The weird thing is how my feet smell now.
Awesome. They smell awesome.
And the boots themselves?
Even better.
I can’t tell you how many hours I’ve spent in front of the campfire smelling my boots. While all around a variety of large predators are lurking and slinking around, my eyes are closed and my nose is buried deep in a boot.
I can’t even describe the smell. Musky? Earthy? A bit prehistoric?
Sure. All of the above and then some. Would make a hell of a cologne.

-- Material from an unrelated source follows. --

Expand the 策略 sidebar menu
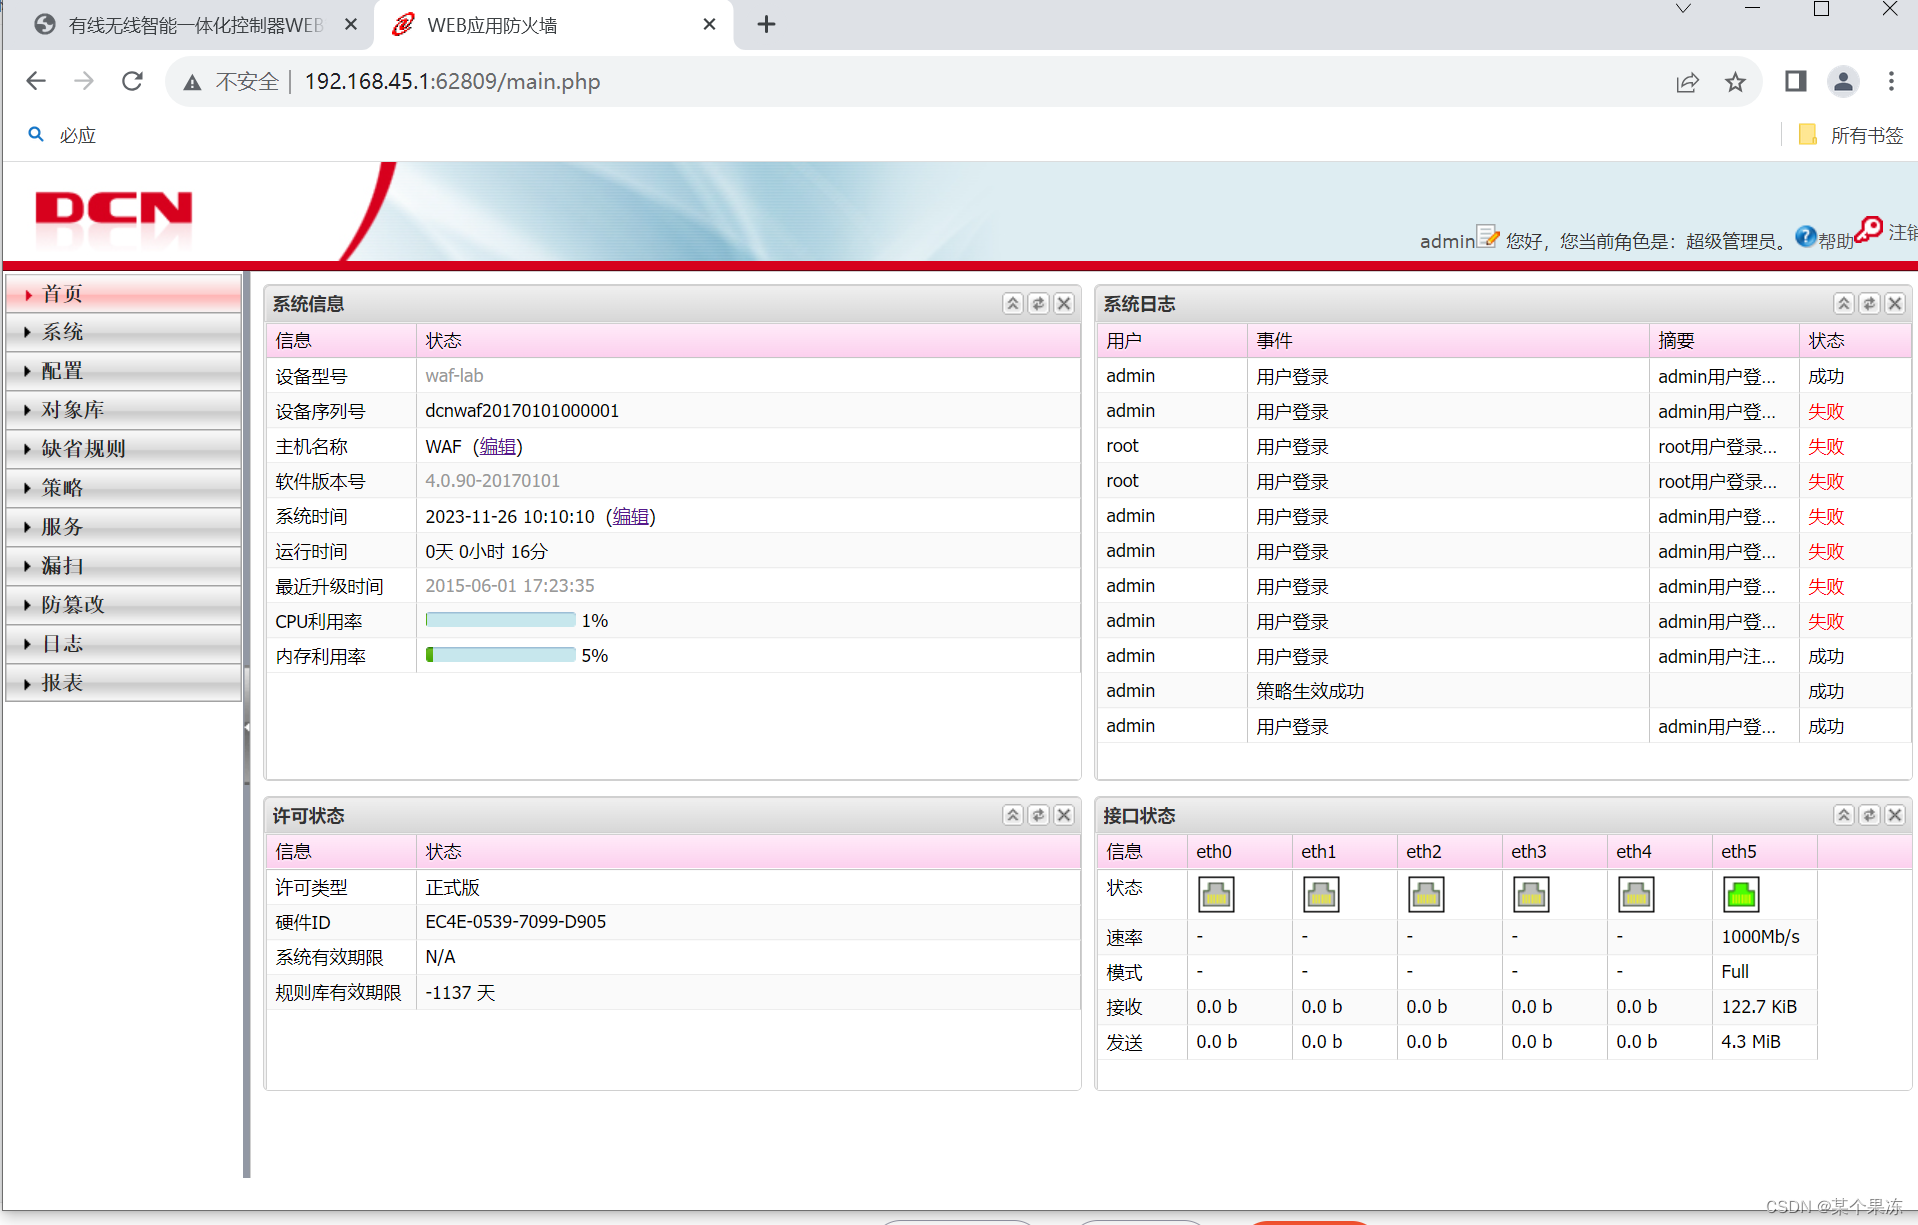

The moon looks the same. I’m not sure why, but I assumed it would either be closer or further away, but nope. Same spot in the sky.
Clouds?
Ditto.
It rains and then it’s sunny and then a volcano erupts and fills the air with burning ashes and you have to lay in a pond until it all passes. (Apparently before 150 million years ago it’s lay, after that it’s lie) You’d think that the boots would get all ratty and gross after being submerged for hours at a time, but not at all. In fact, I emerged with feet softer than a newborn’s.
And when I tell you that the mosquitoes are terrible wherever/whenever I am, believe it. Thing is, they don’t bite me below the knees. The scent of the boots seems to keep them at bay. If it wasn’t so damn hot I’d make an entire suit out of the furry animals that provided the material for my boots. I’d look like a damn bear.

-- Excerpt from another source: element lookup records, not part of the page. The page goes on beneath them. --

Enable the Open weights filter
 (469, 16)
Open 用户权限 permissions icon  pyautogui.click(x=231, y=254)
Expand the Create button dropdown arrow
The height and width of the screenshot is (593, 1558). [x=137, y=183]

Which would explain to some degree my newfound hobby of rubbing myself against a tree when the aforementioned bloodsuckers leave an itchy bite that I can’t reach with my arms.
It sometimes hits me that as the first person to be here, it’s the first time that a person ever thought about molecules. And anything else I think about.
So how did I get here?
How did I travel back in time?
Is that all you can think about? I’m trying to tell you how soft my feet have gotten. Impossibly soft. When I touch them I don’t know where my finger stops and my foot begins.
So far attempts to fashion a musical instrument from the surrounding vegetation have been unsuccessful.